Terwijl ik naast hem op mijn knieën met mijn neus boven het water hang, speurend naar kikkervisjes, watersalamanders, schaatsenrijders, een soort mini water lieveheersbeestje, groene kikkers en en en vraag ik me af of ik eigenlijk niet iets nuttigs moet doen. Hem vragen naar zijn emoties. Dynamieken in relatie met zn ouders. Checken hoe het op school gaat. Er komt echter niets. Op naar de volgende vijver. Nog meer kikkers. Kun je ze ook vastpakken? Heel zachtjes steekt hij zijn hand in het water, nodigt het groene beestje uit. Ze raken elkaar aan, beiden schrikken en bewegen gauw bij elkaar vandaan.

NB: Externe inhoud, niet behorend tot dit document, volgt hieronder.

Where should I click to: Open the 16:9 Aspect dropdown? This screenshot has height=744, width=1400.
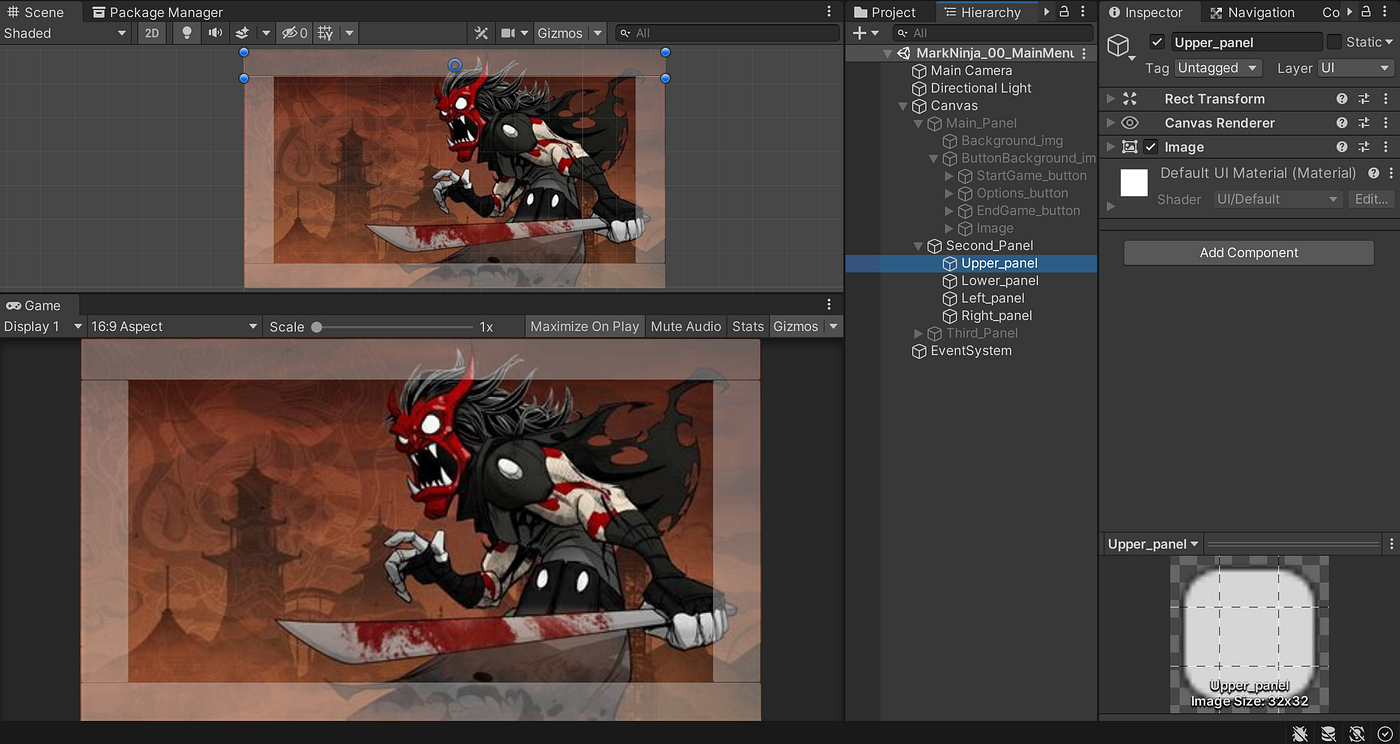(x=173, y=326)
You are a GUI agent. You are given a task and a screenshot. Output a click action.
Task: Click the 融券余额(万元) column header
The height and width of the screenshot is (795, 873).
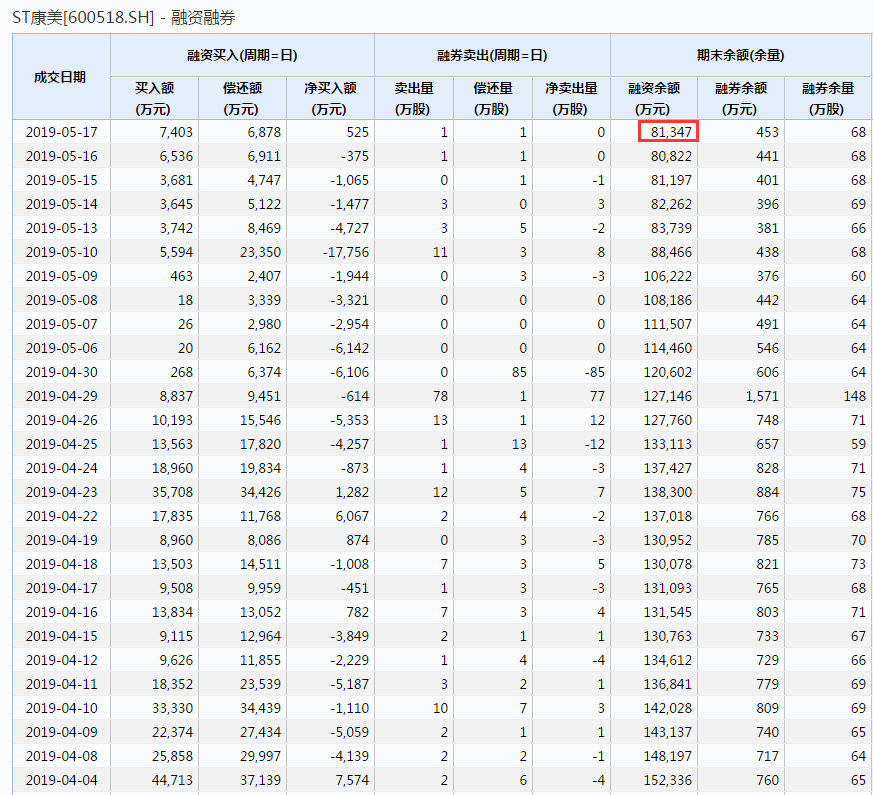point(741,98)
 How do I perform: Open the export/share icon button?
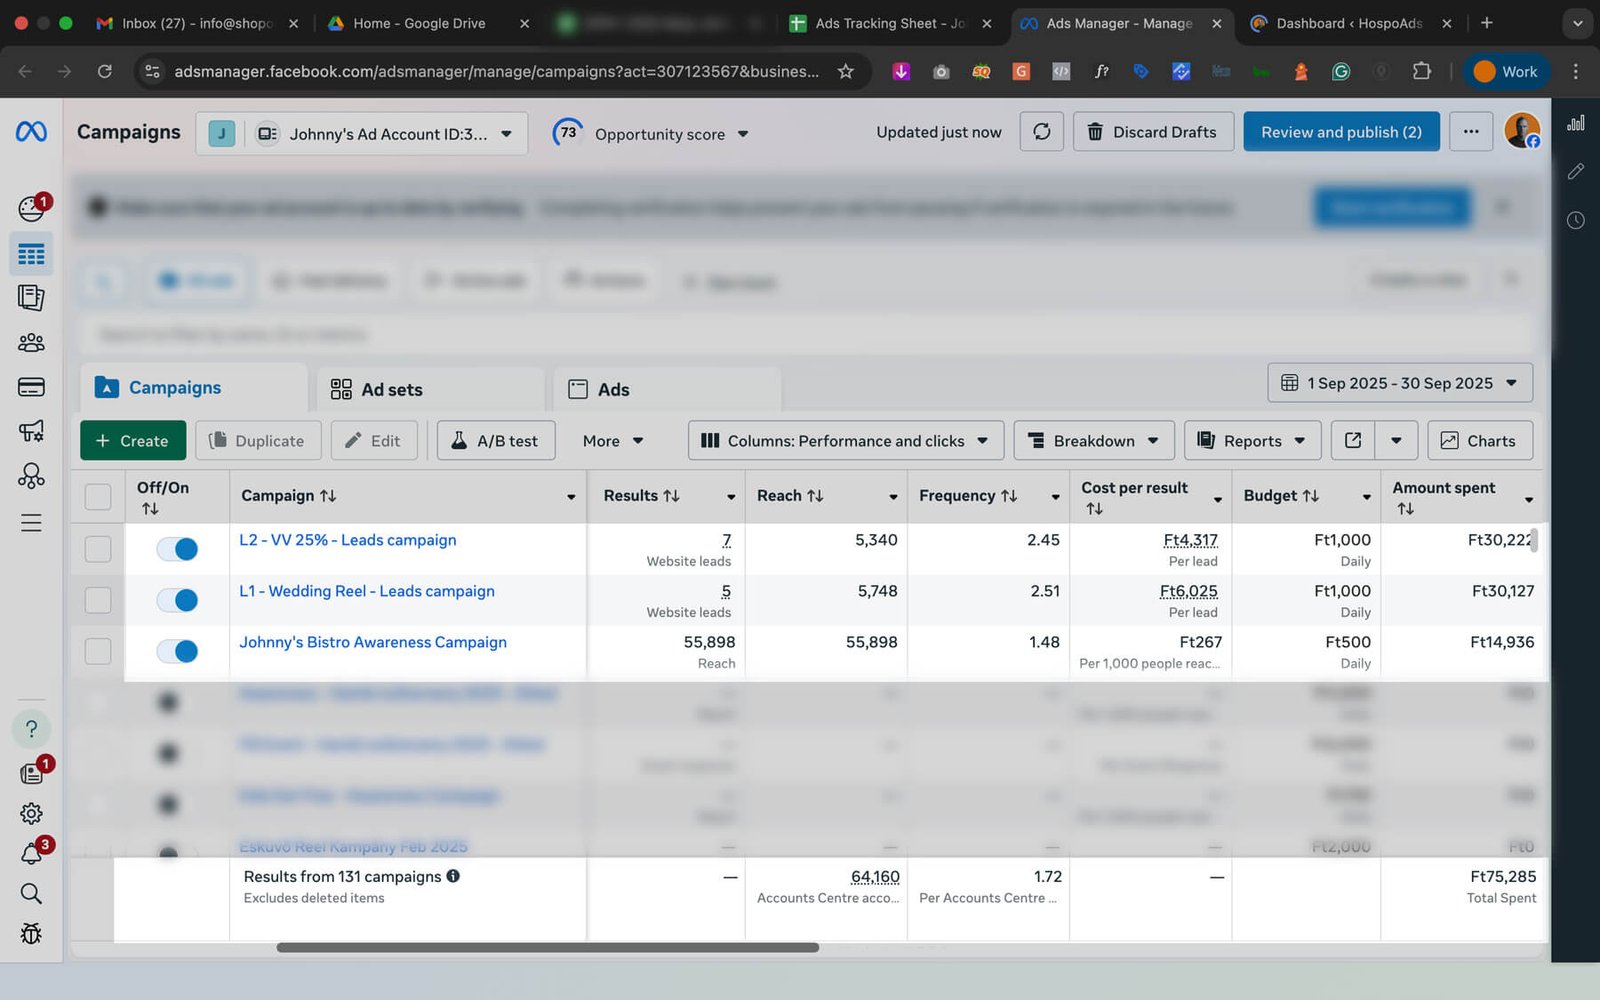point(1353,441)
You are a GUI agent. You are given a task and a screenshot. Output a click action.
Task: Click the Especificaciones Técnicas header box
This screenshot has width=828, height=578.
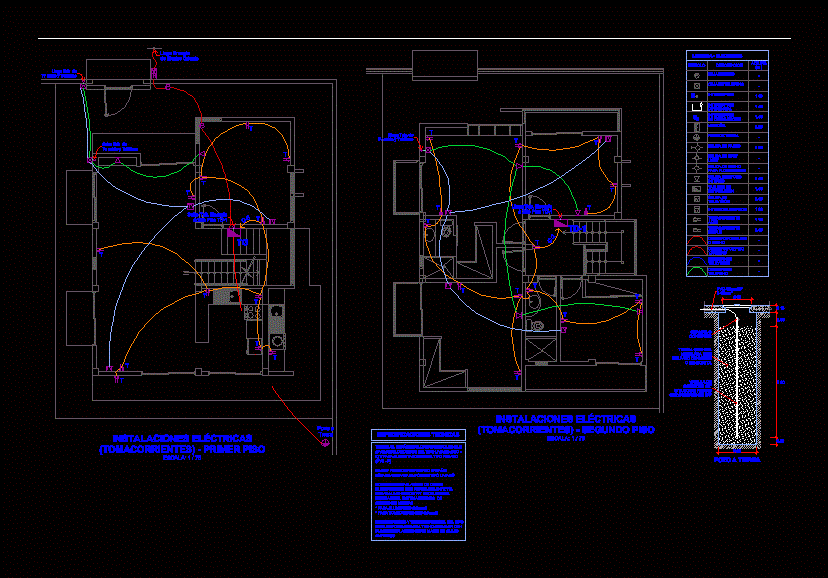click(x=418, y=435)
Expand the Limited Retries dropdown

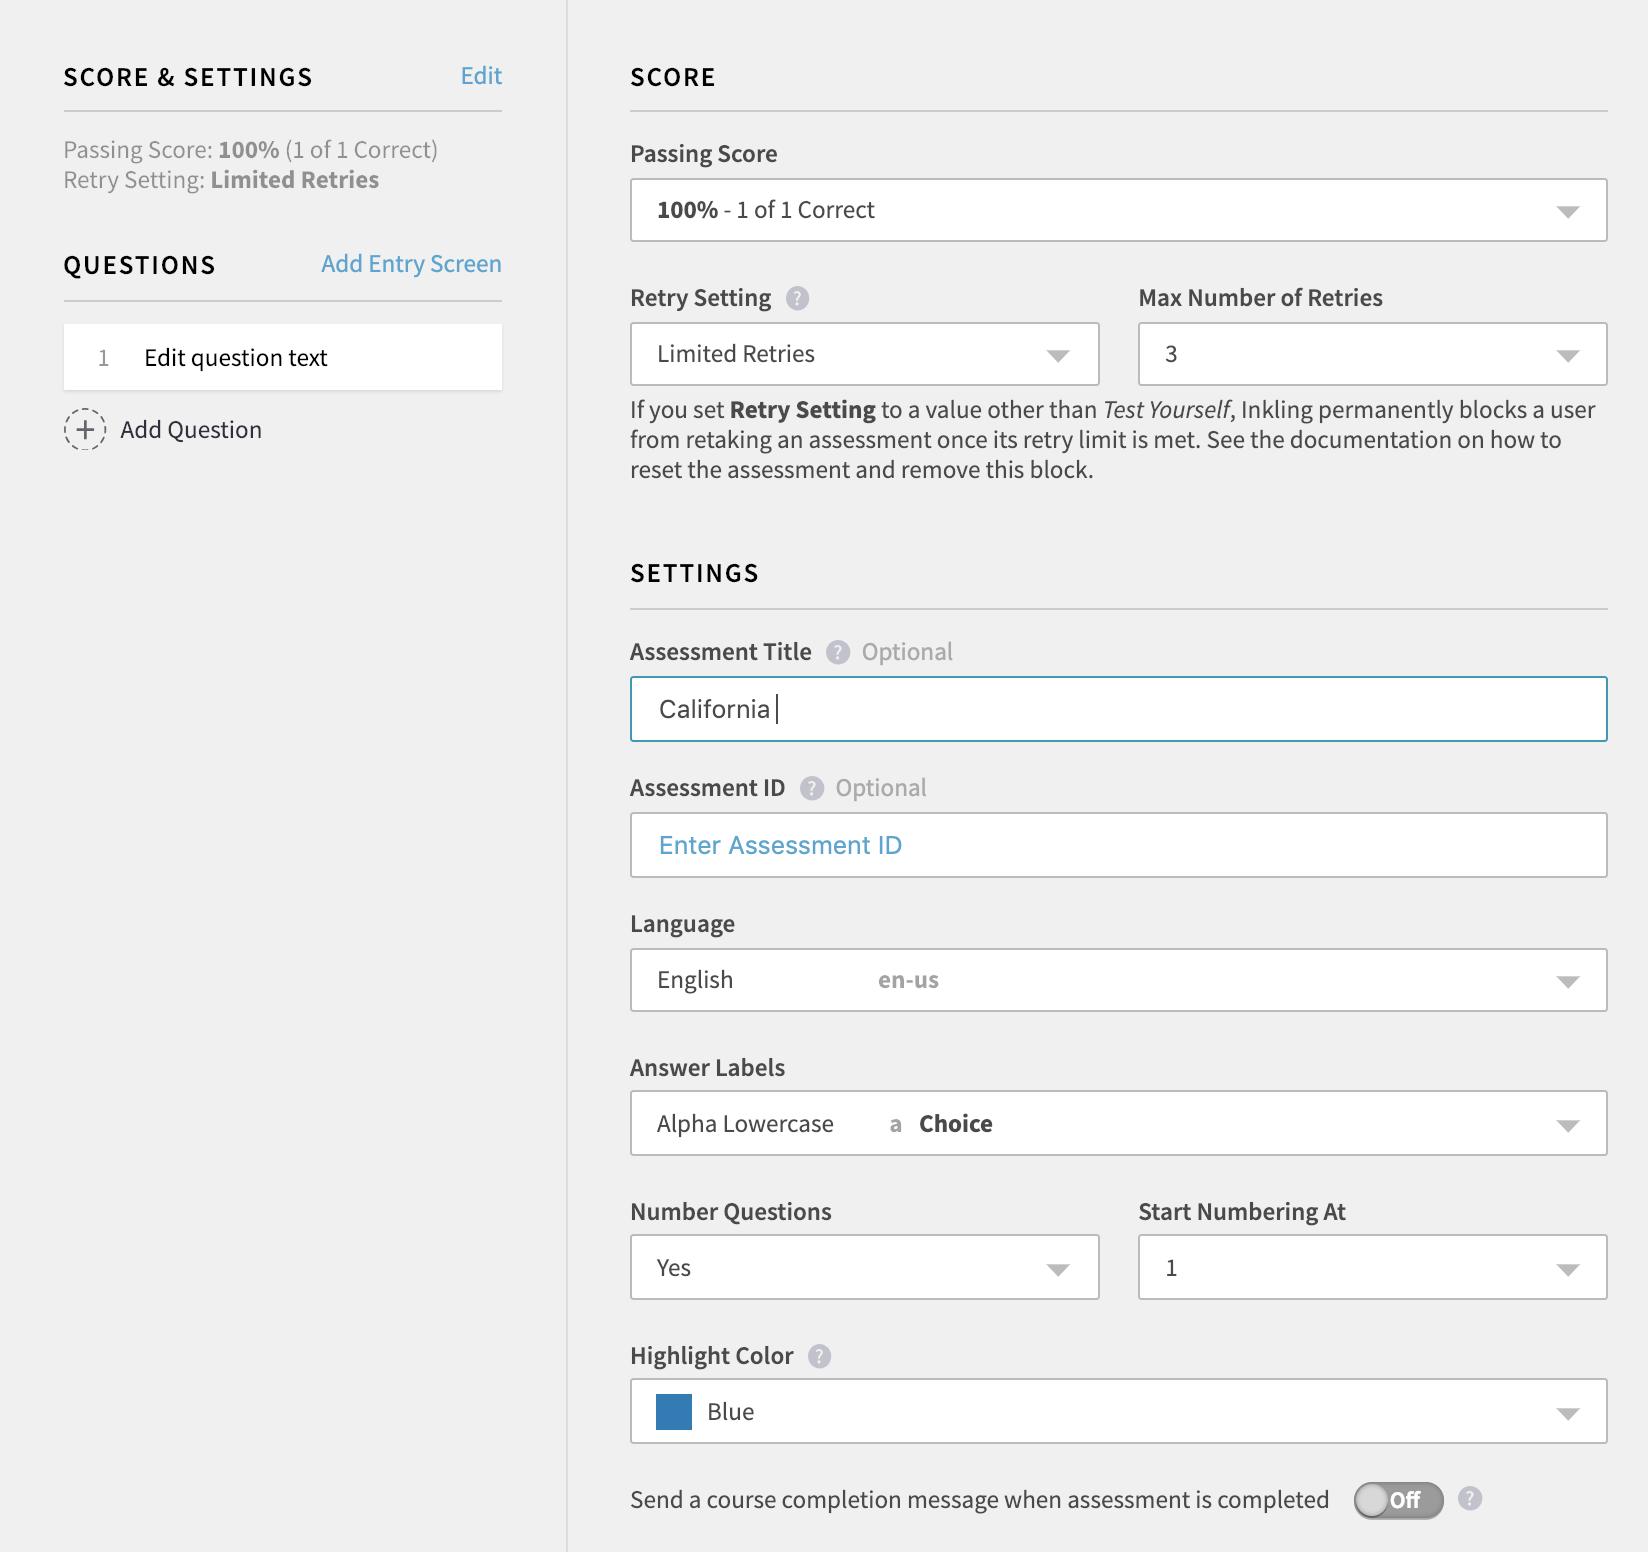point(864,354)
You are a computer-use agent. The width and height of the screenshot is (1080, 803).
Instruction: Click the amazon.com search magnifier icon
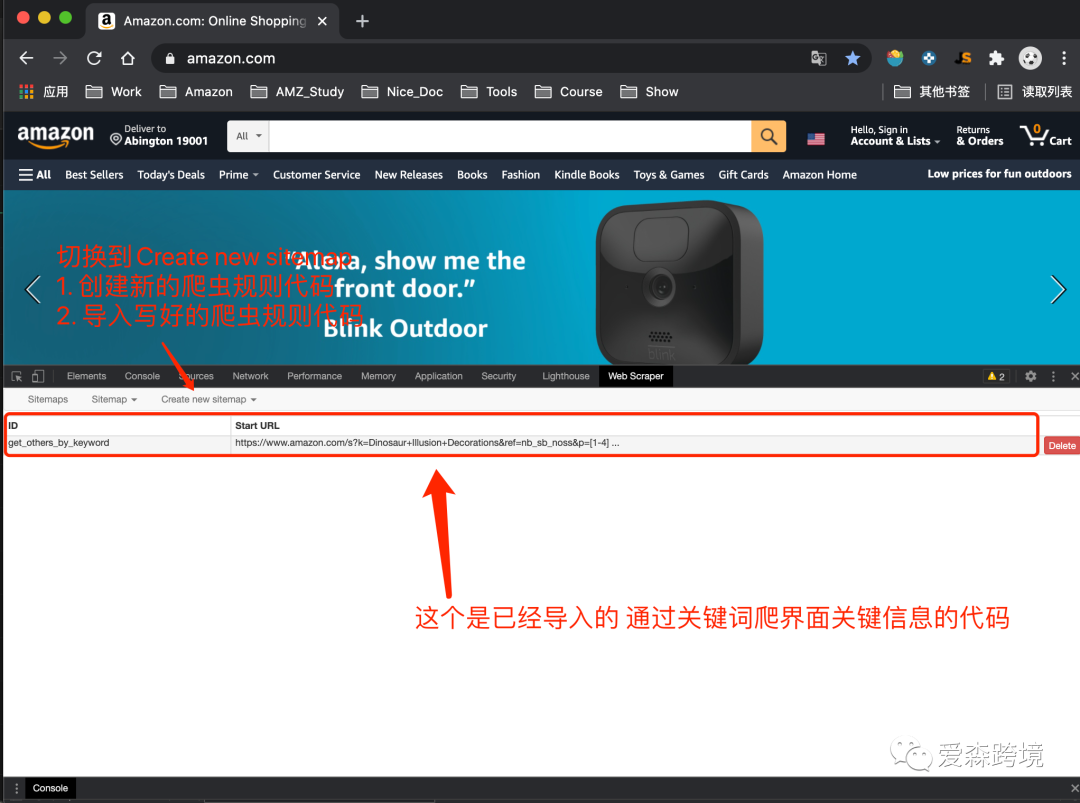click(768, 136)
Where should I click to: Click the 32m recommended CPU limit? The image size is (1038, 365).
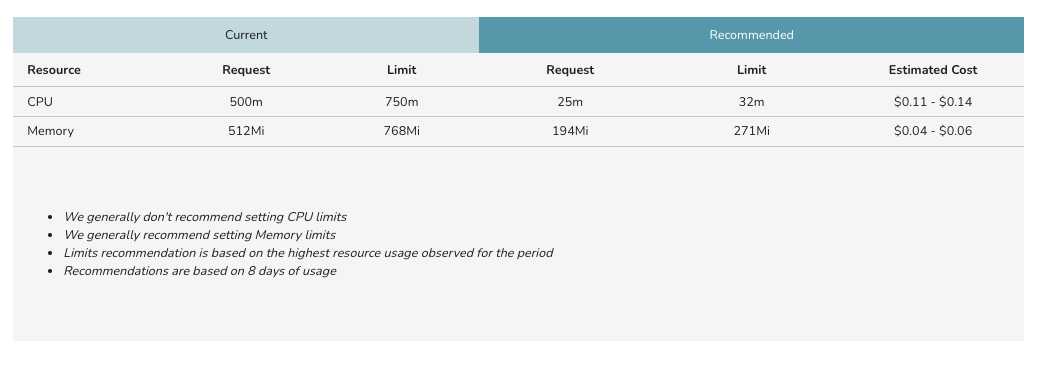click(x=751, y=102)
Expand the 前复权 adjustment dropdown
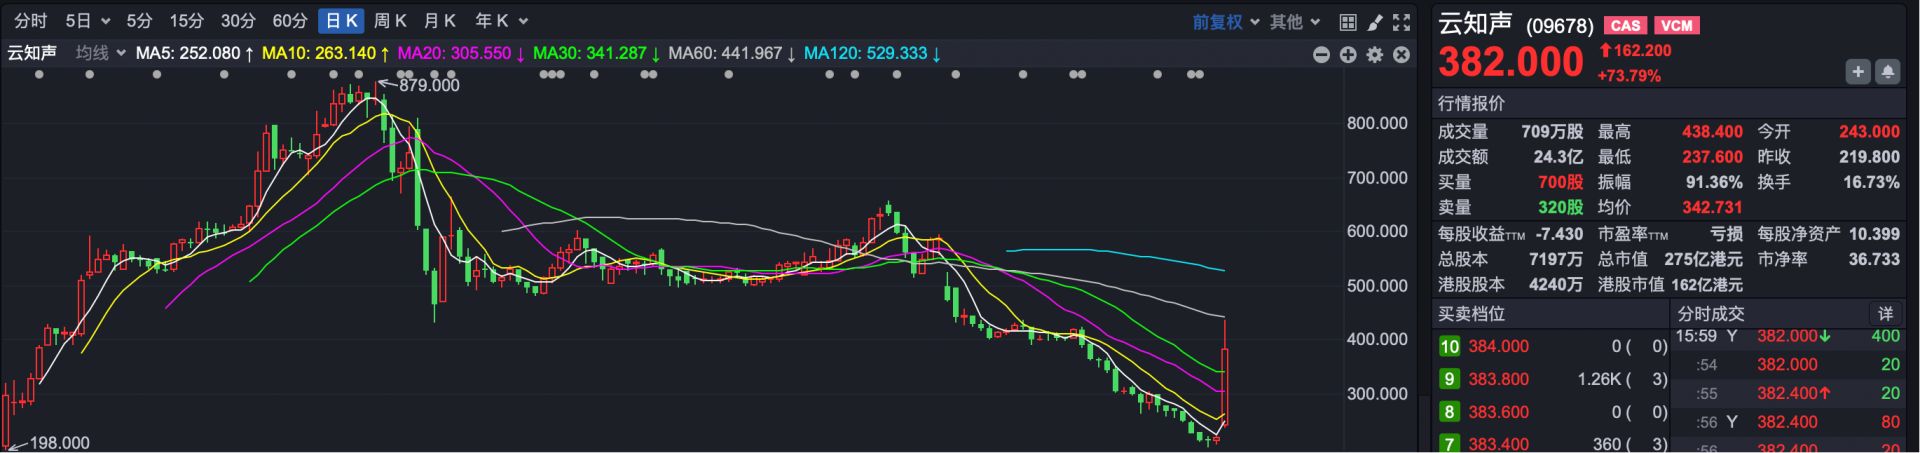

Het is tijd, we lopen het paadje door de Hortus terug naar de Ondernemerstuin. Telkens staat hij weer stil, weer iets om te observeren. ‘Ik wil hier nog wel uren blijven’ zegt hij.
En als hij met Papa later weer terug naar huis gaat besef ik me dat dit precies is wat er nodig is – de boodschap ontvangen dat er niets hoeft.
Thuis is moeder met een burn out aan het oefenen om meer te voelen, om naar zichzelf te luisteren, om minder doooor te gaan en te doen doen doen, check the box. Vader ontdekt dat een gezin niet geschikt is om te managen. Dat wat hij zo goed kan op zijn werk, managen, …. thuis wordt er iets anders van hem gevraagd.
Het gezin gaat binnenkort samen naar de Hortus, waterbeestjes kijken. Verder hoeft er niets.